Copia literalmente el pasaje del texto sobre la violencia sexual contra niñas indígenas que va desde "La historia de" hasta "debieron pedirle perdón.", ambos incluidos.
═════ Texto fuente ═════
La violencia sexual contra las niñas y adolescentes indígenas es un tema de preocupación frecuente en la agenda de derechos humanos, pero –quizás por el racismo estructural que nos atraviesa como sociedad- muchas de estas temáticas a veces no logran la misma visibilidad en nuestras agendas feministas y mediáticas.

La historia de LNP tuvo trascendencia internacional, una joven qom violada en 2003 por tres varones criollos en El Espinillo, Chaco. Cuando los denunció, fue maltratada en el centro de salud y en la comisaría. Aunque se había probado el acceso carnal, una aberrante sentencia absuelve a los imputados en un juicio plagado de irregularidades, prejuicios de género y discriminación étnico racial. El caso llegó a la Corte Interamericana de la OEA. En 2008, el Gobierno nacional y el de la provincia de Chaco reconocieron su responsabilidad por las violaciones de derechos humanos cometidas y debieron pedirle perdón.

Los últimos datos del Ministerio de Salud de la Nación indican que durante 2018 hubo en la Argentina 685.394 nacimientos, de los cuales 87.118 fueron de niñas y adolescentes menores de 20 años. De esos partos, 2350 correspondieron a niñas y adolescentes de entre 10 y 14 años. ¿Y cuántas de esas niñas y adolescentes son indígenas? No sabemos. Las estadísticas en salud en nuestro país sólo ofrecen datos por provincia pero no se consulta ni registra la pertenencia étnica.
═════ Datos guardados ═════
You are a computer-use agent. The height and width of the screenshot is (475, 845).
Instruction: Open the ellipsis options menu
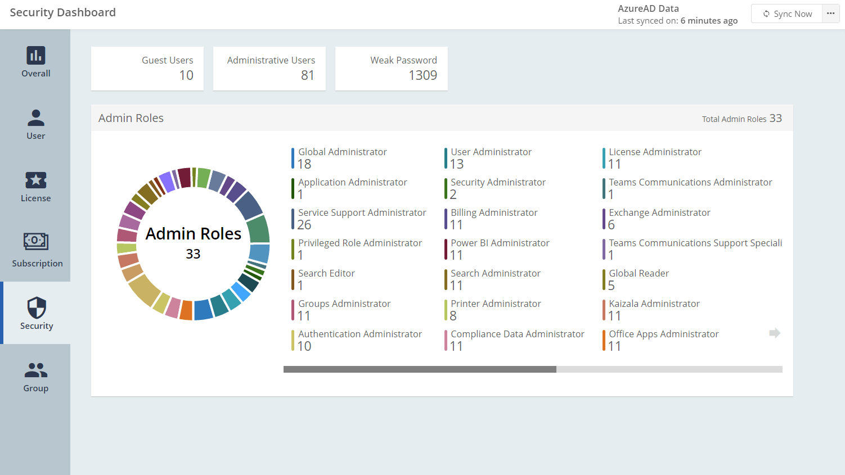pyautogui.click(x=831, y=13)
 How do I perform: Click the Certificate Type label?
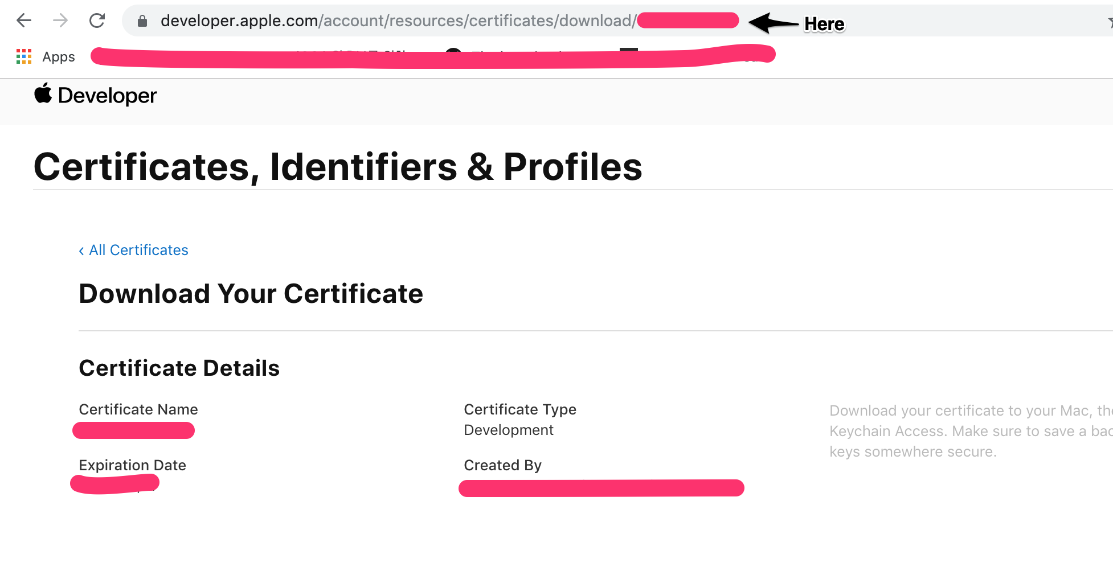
═════
[Espacio de respuesta]:
La historia de LNP tuvo trascendencia internacional, una joven qom violada en 2003 por tres varones criollos en El Espinillo, Chaco. Cuando los denunció, fue maltratada en el centro de salud y en la comisaría. Aunque se había probado el acceso carnal, una aberrante sentencia absuelve a los imputados en un juicio plagado de irregularidades, prejuicios de género y discriminación étnico racial. El caso llegó a la Corte Interamericana de la OEA. En 2008, el Gobierno nacional y el de la provincia de Chaco reconocieron su responsabilidad por las violaciones de derechos humanos cometidas y debieron pedirle perdón.